▶ [Given exercise]:
Please revise the material by swapping "context menu" for "shortcut menu" and leaving every other line as it is. Omit the pictures from your version.

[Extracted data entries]
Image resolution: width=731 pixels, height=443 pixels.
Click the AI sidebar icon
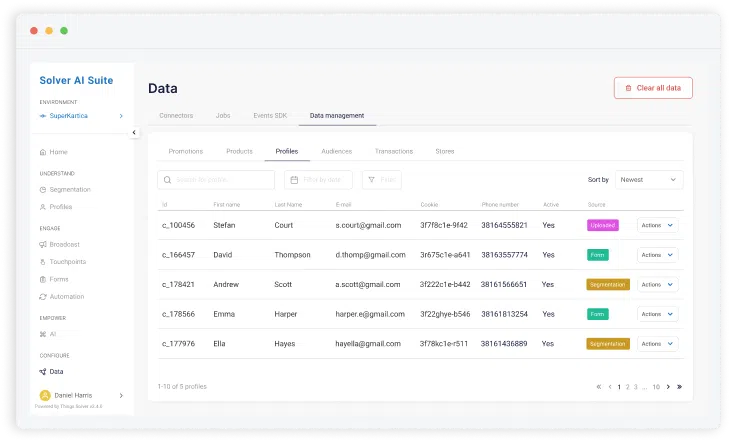pos(42,334)
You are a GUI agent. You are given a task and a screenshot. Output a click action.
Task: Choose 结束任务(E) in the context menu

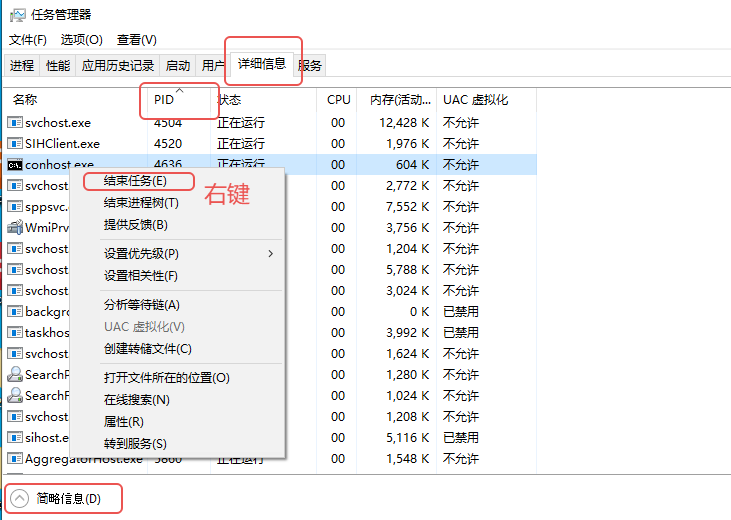135,181
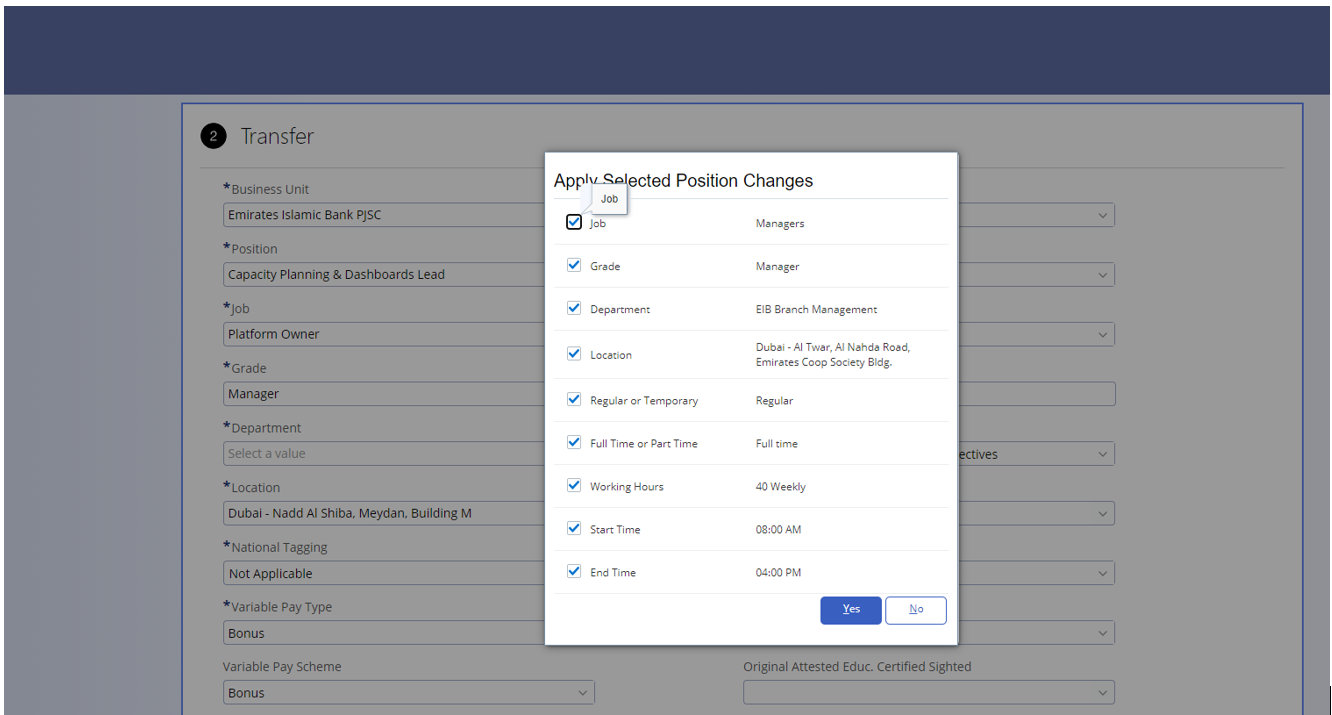Toggle the Regular or Temporary checkbox
1332x715 pixels.
tap(574, 399)
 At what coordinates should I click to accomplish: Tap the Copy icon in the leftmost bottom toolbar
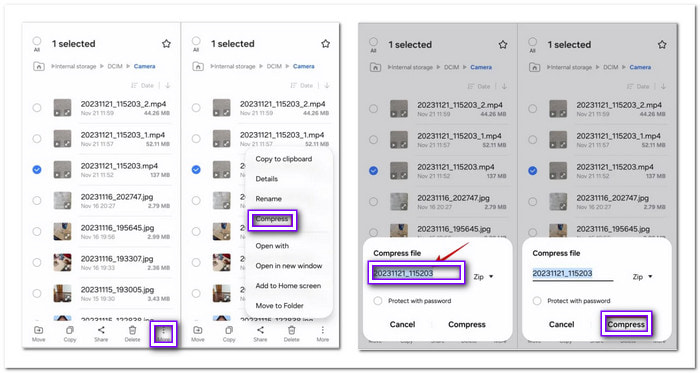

▶ [Result of this exercise]:
Image resolution: width=731 pixels, height=443 pixels.
Click the AI sidebar icon
pos(42,334)
You are a GUI agent. You are given a task and a screenshot. Output a click action.
Task: Choose 结束任务(E) in the shortcut menu

135,181
Toggle the Regular or Temporary checkbox
1332x715 pixels.
tap(574, 399)
 At what coordinates should I click to accomplish: Tap the Copy icon in the leftmost bottom toolbar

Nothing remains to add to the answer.